(Pixel coordinate grounding data)
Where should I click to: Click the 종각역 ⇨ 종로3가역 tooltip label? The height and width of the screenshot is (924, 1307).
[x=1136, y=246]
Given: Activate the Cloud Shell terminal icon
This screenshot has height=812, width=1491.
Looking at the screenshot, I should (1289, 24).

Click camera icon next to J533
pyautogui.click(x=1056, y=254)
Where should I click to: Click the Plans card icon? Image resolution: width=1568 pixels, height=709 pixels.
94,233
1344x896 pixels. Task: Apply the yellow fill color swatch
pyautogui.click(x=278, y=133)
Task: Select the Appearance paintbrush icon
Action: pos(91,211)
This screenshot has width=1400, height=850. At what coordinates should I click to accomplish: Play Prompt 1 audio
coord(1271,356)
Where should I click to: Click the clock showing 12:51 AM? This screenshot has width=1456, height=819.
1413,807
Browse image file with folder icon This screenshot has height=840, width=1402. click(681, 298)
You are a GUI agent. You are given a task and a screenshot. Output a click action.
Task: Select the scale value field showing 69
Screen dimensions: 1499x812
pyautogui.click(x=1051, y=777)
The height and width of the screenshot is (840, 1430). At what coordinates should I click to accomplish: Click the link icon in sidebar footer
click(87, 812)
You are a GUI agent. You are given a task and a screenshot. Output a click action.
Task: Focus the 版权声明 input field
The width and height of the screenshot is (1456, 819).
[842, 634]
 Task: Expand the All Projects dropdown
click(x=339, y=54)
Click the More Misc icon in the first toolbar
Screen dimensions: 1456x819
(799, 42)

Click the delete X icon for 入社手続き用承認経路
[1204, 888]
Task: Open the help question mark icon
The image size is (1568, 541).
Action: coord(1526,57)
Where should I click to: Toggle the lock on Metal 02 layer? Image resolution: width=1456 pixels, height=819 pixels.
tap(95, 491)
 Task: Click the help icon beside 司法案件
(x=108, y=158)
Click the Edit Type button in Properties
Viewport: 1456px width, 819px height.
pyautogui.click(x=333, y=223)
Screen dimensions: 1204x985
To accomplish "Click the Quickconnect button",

Exercise:
Copy out only the lines of the records above from the one with "Screen dimensions: 1499x812" through the one with "Task: Open the help question mark icon", exactly as they stand, both included.

Task result:
Screen dimensions: 1499x812
pyautogui.click(x=1051, y=777)
The height and width of the screenshot is (840, 1430). At what coordinates should I click to accomplish: Click the link icon in sidebar footer
click(87, 812)
You are a GUI agent. You are given a task and a screenshot. Output a click action.
Task: Focus the 版权声明 input field
The width and height of the screenshot is (1456, 819).
[842, 634]
 Task: Expand the All Projects dropdown
click(x=339, y=54)
Click the More Misc icon in the first toolbar
Screen dimensions: 1456x819
(799, 42)

Click the delete X icon for 入社手続き用承認経路
[1204, 888]
Task: Open the help question mark icon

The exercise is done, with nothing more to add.